Today, it’s just less than 15 minutes.

The dreaded red box, it’s all too familiar this time of year in Oklahoma.

Right now the average lead time is 14 minutes but imagine if you had 30 or 60 minutes.

David Stens-Rude of the National Severe Storms Laboratory plans to find out if that is possible with the “warn-on-forecast.”

“Hopefully we can give forecast information before the storm is severe,” he said.

Current tornado warnings are issued based on a storm already on radar.

The warn-on forecast aims to accurately predict a storm before a cloud even forms.

But don’t expect to see this anytime soon.

“Our projections based on current events is that within 10 to 15 years, affordable computers will be fast enough that we can do this,” Stens-Rude said.

In addition to the computers and science, Rick Smith of the National Weather Service said researchers need to study the social aspect.

“If you tell someone a tornado is coming in one to two hours, what do you do with that information,” Smith said. “Do you start sounding sirens at that point? Do you take shelter at that point?
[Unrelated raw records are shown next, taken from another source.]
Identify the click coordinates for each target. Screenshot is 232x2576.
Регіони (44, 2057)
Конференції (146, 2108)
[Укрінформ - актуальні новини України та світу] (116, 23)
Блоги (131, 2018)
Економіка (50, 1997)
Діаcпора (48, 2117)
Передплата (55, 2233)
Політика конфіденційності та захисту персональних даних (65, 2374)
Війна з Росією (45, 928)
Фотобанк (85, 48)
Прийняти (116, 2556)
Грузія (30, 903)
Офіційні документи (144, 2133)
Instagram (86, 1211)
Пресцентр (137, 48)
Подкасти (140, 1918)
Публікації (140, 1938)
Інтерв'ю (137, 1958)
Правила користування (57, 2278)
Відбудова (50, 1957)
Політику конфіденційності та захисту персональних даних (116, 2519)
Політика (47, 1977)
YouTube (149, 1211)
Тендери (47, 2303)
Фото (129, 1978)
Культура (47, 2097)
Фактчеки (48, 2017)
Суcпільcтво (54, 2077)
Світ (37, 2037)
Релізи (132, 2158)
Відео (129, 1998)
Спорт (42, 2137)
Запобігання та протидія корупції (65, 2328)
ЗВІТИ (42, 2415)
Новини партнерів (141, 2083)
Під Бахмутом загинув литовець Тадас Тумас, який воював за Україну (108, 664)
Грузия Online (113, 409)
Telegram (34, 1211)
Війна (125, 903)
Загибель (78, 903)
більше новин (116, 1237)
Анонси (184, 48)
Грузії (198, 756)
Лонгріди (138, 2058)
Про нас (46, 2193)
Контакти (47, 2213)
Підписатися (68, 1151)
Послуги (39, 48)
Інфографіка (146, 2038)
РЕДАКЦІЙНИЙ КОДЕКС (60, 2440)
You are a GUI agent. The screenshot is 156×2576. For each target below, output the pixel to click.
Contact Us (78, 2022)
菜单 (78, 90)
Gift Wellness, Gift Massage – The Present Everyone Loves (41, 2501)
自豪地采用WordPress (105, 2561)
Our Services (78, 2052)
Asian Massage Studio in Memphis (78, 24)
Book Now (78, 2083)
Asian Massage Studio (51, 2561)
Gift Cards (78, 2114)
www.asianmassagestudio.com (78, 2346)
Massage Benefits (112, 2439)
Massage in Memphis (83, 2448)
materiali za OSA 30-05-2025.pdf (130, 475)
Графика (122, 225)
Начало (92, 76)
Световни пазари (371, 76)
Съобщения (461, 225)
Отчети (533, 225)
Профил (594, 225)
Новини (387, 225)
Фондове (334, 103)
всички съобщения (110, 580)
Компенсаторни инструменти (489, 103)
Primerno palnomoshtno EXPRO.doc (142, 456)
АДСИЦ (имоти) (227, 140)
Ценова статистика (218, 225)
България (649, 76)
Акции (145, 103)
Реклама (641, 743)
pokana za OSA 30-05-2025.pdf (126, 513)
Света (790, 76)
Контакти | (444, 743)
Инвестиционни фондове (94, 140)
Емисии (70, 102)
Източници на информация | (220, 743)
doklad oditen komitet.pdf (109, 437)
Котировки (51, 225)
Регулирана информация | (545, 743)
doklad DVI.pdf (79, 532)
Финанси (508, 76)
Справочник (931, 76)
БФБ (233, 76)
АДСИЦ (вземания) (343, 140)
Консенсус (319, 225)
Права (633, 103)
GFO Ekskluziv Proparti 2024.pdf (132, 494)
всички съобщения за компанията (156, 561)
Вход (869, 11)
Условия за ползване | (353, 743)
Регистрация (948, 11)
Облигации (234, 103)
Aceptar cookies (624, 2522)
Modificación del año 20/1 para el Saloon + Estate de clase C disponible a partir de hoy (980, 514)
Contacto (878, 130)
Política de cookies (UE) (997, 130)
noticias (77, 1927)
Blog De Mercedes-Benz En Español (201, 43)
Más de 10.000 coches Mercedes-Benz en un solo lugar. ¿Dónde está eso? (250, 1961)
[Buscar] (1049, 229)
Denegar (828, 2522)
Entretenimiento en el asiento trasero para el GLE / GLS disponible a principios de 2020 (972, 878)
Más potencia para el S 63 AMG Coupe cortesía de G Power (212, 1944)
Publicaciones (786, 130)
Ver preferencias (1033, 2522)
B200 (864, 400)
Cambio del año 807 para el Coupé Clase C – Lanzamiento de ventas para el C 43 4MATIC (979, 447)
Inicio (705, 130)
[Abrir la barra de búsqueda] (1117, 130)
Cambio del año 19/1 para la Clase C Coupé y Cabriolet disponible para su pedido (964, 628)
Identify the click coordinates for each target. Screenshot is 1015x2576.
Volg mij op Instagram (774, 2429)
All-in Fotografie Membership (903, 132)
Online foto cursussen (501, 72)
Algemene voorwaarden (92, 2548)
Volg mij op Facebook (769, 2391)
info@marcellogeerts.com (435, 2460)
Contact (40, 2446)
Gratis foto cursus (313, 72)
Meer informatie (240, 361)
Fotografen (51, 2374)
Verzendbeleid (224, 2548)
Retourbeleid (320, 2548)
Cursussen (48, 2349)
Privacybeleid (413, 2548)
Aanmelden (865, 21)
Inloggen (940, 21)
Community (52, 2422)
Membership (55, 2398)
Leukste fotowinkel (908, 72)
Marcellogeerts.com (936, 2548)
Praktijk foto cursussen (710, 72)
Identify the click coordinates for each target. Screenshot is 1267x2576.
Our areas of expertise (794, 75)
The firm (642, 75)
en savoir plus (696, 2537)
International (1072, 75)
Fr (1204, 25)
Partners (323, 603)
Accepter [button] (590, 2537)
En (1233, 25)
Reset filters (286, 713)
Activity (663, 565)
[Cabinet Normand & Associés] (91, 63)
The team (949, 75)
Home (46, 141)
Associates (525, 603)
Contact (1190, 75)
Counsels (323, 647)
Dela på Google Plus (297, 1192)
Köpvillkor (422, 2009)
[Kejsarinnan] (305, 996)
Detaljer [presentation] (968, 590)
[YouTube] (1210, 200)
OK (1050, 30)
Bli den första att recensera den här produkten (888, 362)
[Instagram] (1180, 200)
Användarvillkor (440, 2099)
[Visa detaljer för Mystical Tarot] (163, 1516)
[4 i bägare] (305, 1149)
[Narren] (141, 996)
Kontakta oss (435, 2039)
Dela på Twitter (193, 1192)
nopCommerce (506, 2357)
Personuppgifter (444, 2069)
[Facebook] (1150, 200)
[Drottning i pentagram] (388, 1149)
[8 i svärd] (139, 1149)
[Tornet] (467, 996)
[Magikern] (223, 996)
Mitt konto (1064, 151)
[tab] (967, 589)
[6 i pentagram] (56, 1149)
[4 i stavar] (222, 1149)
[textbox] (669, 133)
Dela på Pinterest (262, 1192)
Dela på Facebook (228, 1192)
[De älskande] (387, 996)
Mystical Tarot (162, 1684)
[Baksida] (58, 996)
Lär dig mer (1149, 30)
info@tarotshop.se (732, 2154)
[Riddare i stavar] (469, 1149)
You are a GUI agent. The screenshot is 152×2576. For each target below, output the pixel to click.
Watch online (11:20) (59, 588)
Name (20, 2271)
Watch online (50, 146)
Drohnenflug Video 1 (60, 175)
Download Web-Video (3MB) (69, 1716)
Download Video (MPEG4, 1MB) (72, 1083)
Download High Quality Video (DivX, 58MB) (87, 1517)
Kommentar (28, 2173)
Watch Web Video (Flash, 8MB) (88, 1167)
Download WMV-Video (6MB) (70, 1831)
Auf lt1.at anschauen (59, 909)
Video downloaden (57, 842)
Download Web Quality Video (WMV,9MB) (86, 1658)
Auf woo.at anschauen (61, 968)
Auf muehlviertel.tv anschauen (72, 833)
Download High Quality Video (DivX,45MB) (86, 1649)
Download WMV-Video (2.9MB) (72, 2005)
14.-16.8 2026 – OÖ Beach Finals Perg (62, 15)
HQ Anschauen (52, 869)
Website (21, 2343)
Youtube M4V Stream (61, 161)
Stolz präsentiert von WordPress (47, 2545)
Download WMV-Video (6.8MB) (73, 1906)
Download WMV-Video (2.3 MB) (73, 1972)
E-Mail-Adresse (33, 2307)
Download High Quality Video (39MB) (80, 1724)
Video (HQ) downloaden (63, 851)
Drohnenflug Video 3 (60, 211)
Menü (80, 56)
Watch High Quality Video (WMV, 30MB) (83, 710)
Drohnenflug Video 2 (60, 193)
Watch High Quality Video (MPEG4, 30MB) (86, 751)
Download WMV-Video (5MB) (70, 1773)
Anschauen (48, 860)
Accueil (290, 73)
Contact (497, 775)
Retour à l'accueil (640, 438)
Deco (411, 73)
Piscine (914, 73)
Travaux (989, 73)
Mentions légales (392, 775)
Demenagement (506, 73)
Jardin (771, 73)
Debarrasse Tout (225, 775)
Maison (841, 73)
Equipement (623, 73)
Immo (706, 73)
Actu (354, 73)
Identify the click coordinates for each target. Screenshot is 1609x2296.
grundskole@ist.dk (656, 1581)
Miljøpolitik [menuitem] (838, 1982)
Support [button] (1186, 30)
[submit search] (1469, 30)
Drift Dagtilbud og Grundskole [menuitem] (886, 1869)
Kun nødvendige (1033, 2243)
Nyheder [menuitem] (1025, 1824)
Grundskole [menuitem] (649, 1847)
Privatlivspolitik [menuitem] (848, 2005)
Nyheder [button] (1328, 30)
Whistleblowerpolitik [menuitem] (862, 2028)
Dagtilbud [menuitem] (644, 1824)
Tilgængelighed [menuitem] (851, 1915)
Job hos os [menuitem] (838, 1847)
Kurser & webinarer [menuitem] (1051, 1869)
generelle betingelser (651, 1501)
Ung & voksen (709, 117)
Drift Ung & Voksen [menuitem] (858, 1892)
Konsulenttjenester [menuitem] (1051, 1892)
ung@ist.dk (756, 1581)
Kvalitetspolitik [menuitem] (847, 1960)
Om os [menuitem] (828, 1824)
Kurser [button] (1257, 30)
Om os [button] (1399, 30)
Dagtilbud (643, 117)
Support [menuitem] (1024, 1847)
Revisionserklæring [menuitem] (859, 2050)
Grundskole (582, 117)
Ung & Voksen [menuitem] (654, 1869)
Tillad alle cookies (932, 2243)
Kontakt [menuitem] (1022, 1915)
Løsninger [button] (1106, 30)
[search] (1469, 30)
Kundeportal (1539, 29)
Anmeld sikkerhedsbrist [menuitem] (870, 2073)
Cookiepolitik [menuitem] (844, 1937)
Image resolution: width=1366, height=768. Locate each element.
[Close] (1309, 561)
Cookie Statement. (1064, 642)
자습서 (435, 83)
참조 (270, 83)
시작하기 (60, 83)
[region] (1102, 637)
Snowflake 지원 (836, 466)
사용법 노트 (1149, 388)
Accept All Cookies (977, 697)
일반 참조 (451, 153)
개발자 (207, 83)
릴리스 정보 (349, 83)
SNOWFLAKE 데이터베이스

What are people going to do in terms of getting on the roads and driving?”

Smith said May 24 last year shows how a warn-on forecast may work.

“At 10 a.m. that morning we had specified a two-county wide area along either side of I-35 and said, ‘Between 4 p.m. and 7 p.m. there was a high potential for strong and violent long-track tornadoes.”

With the help of the media, smith said people reacted and prepared.

Graduations moved, businesses closed early, likely saving lives.

Researchers plan to start testing the forecasts in the next two years.

Project leaders hope to get a better understanding of model accuracy in the next five years.